Following a number of amendments to Cyprus tax legislation, there have been significant changes to the Study Guide. The amendments to legislation are a result of measures to combat tax evasion and to increase government revenue, as well as new incentives to make the tax system more attractive. In a previous article, ‘Amendments to the Paper P6 (CYP) syllabus’, I listed the main changes and gave a brief description of each. In certain cases, I stated that a technical article will be issued to help explain the change.
This article is the first of a series of articles written for this purpose, and expands on point A1 of the aforementioned article. It explains the tax treatment of the benefit, arising from debit balances maintained with Cyprus tax-resident companies, for relevant recipients. Candidates will be expected to be familiar with the provisions stated within this technical article, although no references to sections of tax legislation are required.
From 1 January 2012, Article 5 of the Income Tax Law 118(I)/2002, was amended to include a new ‘type’ of income that is subject to tax, which applies only to physical persons. This is the ‘benefit’ that arises from maintaining a debit balance with a company.
Application and calculation of the benefit
Specifically, from 1 January 2012, on the amount of any loan or other financial facility, or on any drawings, granted by a Cyprus tax-resident company to:
- a director who is a physical person, or
- a shareholder of that company who is a physical person, or
- the spouse of a director or shareholder, or
- a relative of up to second degree of a director or shareholder,
that persons who receives the benefit of the loan/drawings/financial facility (referred to as the ‘recipient’) is deemed to have a benefit, which is calculated monthly, at a rate of 9% per annum, on the debit balance amount. This benefit is included in the taxable income of that person. The benefit includes debit balances created before 1 January 2012.

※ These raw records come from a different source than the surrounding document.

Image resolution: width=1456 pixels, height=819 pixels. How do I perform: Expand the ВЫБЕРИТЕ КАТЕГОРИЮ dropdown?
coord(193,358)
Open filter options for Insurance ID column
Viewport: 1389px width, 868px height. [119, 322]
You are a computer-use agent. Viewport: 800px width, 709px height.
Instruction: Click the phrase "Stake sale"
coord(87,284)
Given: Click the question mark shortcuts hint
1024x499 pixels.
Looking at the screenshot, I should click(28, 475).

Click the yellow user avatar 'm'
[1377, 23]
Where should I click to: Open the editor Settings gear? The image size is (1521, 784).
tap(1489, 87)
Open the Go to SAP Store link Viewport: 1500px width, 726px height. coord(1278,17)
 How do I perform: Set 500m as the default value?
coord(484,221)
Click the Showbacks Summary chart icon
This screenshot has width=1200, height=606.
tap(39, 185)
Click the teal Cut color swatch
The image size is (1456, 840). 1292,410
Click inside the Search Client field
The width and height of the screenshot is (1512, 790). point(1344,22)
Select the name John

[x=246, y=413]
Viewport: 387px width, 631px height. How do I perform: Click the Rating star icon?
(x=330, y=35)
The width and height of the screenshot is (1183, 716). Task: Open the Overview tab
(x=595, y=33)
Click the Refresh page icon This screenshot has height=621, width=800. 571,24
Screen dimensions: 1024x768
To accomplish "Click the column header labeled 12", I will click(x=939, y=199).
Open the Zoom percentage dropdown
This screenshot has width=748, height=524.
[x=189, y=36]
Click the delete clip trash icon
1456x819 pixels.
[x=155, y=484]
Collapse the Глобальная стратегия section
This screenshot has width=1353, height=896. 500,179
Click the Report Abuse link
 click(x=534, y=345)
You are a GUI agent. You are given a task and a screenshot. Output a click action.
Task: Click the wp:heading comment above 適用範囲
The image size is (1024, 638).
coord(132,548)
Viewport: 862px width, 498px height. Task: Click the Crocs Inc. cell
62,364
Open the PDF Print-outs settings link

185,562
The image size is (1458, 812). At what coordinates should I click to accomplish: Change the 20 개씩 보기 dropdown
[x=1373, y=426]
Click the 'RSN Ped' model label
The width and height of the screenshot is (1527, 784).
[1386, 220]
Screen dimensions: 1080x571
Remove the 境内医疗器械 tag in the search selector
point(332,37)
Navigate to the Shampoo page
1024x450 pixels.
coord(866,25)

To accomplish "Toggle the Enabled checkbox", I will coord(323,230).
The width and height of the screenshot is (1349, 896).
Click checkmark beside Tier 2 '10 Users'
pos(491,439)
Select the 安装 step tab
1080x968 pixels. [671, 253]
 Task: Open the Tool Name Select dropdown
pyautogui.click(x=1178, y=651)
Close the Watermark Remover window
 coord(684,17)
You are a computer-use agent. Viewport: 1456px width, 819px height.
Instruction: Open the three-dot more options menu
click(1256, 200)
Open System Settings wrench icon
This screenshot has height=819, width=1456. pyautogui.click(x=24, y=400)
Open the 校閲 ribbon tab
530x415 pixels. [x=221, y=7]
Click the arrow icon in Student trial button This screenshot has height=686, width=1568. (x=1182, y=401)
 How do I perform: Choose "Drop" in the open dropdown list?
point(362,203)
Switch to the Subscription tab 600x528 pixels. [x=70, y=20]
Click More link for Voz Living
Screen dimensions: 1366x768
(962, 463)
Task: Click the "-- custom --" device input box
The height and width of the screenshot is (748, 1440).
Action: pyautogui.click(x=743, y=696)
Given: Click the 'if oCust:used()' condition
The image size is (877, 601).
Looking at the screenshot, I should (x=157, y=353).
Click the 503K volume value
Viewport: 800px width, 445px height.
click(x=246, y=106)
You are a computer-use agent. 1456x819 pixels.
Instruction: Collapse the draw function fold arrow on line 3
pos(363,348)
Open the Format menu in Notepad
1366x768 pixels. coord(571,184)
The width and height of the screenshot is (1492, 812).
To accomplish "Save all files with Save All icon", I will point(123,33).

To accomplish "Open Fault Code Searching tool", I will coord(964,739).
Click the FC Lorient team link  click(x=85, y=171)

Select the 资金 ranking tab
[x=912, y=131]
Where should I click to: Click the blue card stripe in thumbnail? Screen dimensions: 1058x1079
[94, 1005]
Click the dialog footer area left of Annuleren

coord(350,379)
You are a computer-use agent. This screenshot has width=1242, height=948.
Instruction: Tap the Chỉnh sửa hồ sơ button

As of 1 January 2012, the provisions in the tax legislation (Article 39), which imposed deemed interest income on the company itself, equal to 9% on such debit balances, were abolished.
The benefit is a separate source of income and increases a person’s taxable income. If the benefit is less than the tax free amount of €19.500, and there are no other sources of income, then no tax arises. In cases where tax arises, then the company must calculate the tax and pay it through the Pay-As-You-Earn (PAYE) system.
Scope of the benefit
A recipient person cannot be an employee of the company who is not also a director or a shareholder, or a spouse of either or a relative of up to second degree of either.
Furthermore, the benefit does not apply to debit balances arising out of trading transactions between the company and the recipient.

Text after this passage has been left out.